Neues vom Stadtschreiber: Gustavsburger Arbeiterrat

von Hans-Benno Hauf

Im Sog des Kieler Matrosenaufstandes und der deutschen Novemberrevolution nach dem ersten Weltkrieg entstehen in Städten und Gemeinden Arbeiterräte1.

Auch in Gustavsburg wählen in einer Volksversammlung am 28. November 1918 Bürger einen Arbeiterrat2 und zeigen dies der „verehrlichen Direktion der M.A.N. Werk Gustavsburg" in einem Schreiben vom 29. November und dem für Gustavsburg zuständigen Beigeordneten Rauch bei der Bürgermeisterei Ginsheim in einem Schreiben vom 30. November im Wunsch eines „gegenseitigen guten Einvernehmen“ an.
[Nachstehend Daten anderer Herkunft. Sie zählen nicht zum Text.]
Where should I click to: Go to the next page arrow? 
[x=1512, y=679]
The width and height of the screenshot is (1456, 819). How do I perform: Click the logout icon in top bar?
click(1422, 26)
Vorsitzender wird Alois Neliba, Beamter bei der MAN; dessen Stellvertreter Gastwirt Pankrat Ditt; Schriftführer Johann Kromen, MAN-Beamter; Sebastian Krimmel, MAN-Sägemeister; Karl Willner, MAN-Arbeiter; Georg Willner, MAN-Arbeiter; Ludwig Wölke, MAN-Arbeiter und Kranführer bei der Eisenbahn Andreas Schneider. Erste Forderungen sind das Instandsetzen des schlechten Zustandes der Straßenbeleuchtung sowie verschiedener Straßen durch „Auffahren von Schlacken als Notstandsarbeiten“.

In einem bereits am 3. Dezember anberaumten Gespräch zwischen dem Beigeordneten Rauch und dem Vorsitzenden Neliba wird der Bezugspreis von Kartoffeln ab Bahnwagen auf sieben, ab Schulkeller auf acht Mark pro Zentner vereinbart.

Einen Tag später beantragt der Rat3 die Vergütung der tatsächlich anfallenden Kosten bei Ausübung seines Amts wie „Lohnentgang, Eisenbahnfahrten und Barauslagen“ durch die Gemeindekasse. Mit dem Hinweis auf eine schwierige Lebensmittelbeschaffung und „traurige Milch- und Fleischverhältnisse“ in Gustavsburg wendet sich der Rat gegen eine Einstufung der Gustavsburger Industriebevölkerung als Selbstversorger und bezeichnet die Behandlung als „Unding“.

Wie lange der Gustavsburger Arbeiterrat tagte und wirkte habe ich nicht feststellen können, die französische Besatzung Mitte Dezember 1918 bedeute aber wohl das organisatorische Ende.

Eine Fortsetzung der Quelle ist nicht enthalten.